Please let me stress that trade and investment relationship with China has become a major source of wealth, jobs, development and innovation for both sides, the EU and China. All European countries are facing challenges, synergies but also complementarities of the bilateral trade between the EU and China. These complementarities and synergies between the economies have been used to good effect to overcome the sovereign debt crises.
I am very happy to say that the co-operation between EU and China has also been developed for many areas, ranging from science to space and energy to environment. Further, reinforced cooperation on structural reform, hi-tech investment and innovation could also be useful for both sides. This cooperation should not only be promoted among the governments and the European institutions but could also cover other fields, like the business dialogue. As representative of civil society, I would like to engage a civil dialogue with civil societies, but also promote "people to people contacts" between China and Europe.
Ladies and Gentlemen, in the long run, innovation capacity is a key driver of growth. Successful investment in research and innovation can boost productivity and the competitiveness of European businesses. Regional policy in the coming years will focus most of its resources on improving our business environment for a sustained and competitive growth in Europe. More funds than ever will be dedicated to research and innovation and to SME support.
Let me please emphasize that Europe's economic recovery can only be achieved, if SME policy is high on the agenda of European policy makers. However, the involvement from the EU Member States is crucial as well. The Member States should implement the action plan to improve access to finance for SMEs to develop guarantee funds and use structural funds for financial instruments.
In this context, the European Commission has recently adopted an "Industrial performance scoreboard", stating that Bank lending is still by far the main source of access to finance for SMEs. Since the beginning of the financial crisis, SMEs have been particularly affected by tightening credit conditions and face difficulties in accessing financing. As a result of the slowdown, debt financing has become more expensive and difficult to obtain, and alternative financing instruments are often not fully developed in the EU Member States. The survey results show that access to bank loans has continued to deteriorate; on balance, SMEs reported a worsening in the availability of bank loans (20 %, up from 14 % in the previous survey round). In this respect, the Committee fully supports regulatory and financial measures aiming at reinforcing debt finance and guarantee instruments for SME growth.

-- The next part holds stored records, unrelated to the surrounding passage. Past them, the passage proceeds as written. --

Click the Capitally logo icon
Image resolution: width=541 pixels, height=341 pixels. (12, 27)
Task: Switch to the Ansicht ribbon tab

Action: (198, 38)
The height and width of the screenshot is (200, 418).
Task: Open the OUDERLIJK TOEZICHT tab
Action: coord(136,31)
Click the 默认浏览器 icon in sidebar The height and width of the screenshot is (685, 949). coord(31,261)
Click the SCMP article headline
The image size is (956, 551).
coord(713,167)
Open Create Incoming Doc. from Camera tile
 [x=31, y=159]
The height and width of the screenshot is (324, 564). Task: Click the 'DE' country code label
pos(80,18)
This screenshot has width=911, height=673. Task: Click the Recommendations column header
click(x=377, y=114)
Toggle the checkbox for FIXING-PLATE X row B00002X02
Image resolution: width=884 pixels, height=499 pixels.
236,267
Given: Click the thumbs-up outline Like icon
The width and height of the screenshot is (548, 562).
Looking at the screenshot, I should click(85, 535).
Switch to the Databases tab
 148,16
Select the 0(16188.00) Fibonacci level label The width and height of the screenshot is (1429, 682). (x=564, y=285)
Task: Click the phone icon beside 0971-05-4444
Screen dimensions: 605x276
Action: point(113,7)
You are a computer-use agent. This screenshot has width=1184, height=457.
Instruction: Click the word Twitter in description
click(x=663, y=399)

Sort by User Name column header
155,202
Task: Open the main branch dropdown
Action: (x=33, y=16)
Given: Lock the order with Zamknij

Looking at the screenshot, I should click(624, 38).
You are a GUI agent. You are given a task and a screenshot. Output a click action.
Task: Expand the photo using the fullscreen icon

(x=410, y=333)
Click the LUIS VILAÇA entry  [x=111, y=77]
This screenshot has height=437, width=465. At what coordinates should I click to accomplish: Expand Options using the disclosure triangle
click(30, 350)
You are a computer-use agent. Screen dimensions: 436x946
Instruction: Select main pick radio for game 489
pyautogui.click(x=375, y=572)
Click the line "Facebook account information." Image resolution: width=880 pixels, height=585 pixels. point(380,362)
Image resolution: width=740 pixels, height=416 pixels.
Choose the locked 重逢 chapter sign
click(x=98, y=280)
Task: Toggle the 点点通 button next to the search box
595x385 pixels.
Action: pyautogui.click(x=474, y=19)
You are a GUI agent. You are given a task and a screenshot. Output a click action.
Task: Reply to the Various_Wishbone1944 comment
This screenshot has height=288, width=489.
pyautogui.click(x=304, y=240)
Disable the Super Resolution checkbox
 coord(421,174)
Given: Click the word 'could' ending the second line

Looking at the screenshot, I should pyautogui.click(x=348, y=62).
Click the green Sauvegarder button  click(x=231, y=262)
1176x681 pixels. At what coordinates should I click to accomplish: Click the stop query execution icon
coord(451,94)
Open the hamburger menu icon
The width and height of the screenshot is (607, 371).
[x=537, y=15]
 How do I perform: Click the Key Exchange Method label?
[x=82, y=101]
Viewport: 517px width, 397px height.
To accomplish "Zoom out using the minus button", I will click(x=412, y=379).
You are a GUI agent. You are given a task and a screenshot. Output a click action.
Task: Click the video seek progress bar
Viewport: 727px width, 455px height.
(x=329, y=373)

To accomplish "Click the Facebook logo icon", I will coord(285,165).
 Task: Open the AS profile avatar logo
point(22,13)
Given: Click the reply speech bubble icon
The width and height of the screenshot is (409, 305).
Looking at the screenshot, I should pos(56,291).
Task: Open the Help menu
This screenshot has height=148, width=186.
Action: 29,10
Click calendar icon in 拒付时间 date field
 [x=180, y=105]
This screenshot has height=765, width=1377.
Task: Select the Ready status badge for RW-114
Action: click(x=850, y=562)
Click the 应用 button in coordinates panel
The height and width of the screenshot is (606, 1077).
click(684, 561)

Let me please stress that financial markets are there to serve the real economy – not the other way around. Markets have been transformed over the years and our legislation needs to keep pace. The crisis serves as a reminder of how complex and fragile some financial activities and products have become. This needs to be changed. What we really need are new instruments that lead to better, safer and more open and transparent financial markets.
Let's turn now to one of these new important instruments- the Banking Union: a legislative package of proposals for a single supervisory mechanism (SSM) for banks in the euro area, which will be an important step in strengthening the Economic and Monetary Union (EMU). In the new single mechanism, ultimate responsibility for specific supervisory tasks related to the financial stability of all Euro area banks will lie with the European Central Bank (ECB). The Committee will draw up an opinion on these proposals in the near future, where (I'm sure) it will strongly support these new instruments.
The Committee also welcomes the new instruments, introduced by the MiFID Directive, which establishes a regulatory framework for the provision of services in financial instruments, such as brokerage, advice, portfolio management, underwriting of new issues and the way investment and other banks operate, and for market operators' transactions on regulated markets. The Committee can strongly support the overarching objective of the directive as to increase the transparency and efficiency of trading and limit market volatility, but also to increase the integrity of intermediaries and protection of investors and open European markets up to genuine competition in financial services provision.
Ladies and Gentlemen, let now turn to another important EESC priority - the legislative framework to combat late payment in commercial transactions: the EESC considers that the improvement of this legislative framework to combat late payment and reduce payment periods is extremely important and useful. It seems that the existing, legislative measures are not sufficient to eliminate late payment. A range of complex measures therefore needs to be developed together with increased cooperation at all levels.
The EESC therefore advocates the need for short, mandatory payment periods for all authorities and public institutions at European, national, regional and local levels. The Committee believes that the proposal for a directive requires certain improvements, with regard to both public procurement and commercial transactions. It emphasises that, in order to fully achieve the aim of the directive, measures are needed to increase SMEs' access to public procurement, so that they can benefit to a greater extent from the rules laid down.
I will therefore conclude as follows: We strongly need new instruments and measures that lead to better, safer and more open and transparent financial markets. These tools should as soon as possible be implemented so that the effectiveness and stability of the financial market is further developed and guaranteed.
Ladies and Gentlemen,
I wish for your conference a fruitful exchange of ideas and results that point to the future. We will note the outcomes with great interest in the European Economic and Social Committee.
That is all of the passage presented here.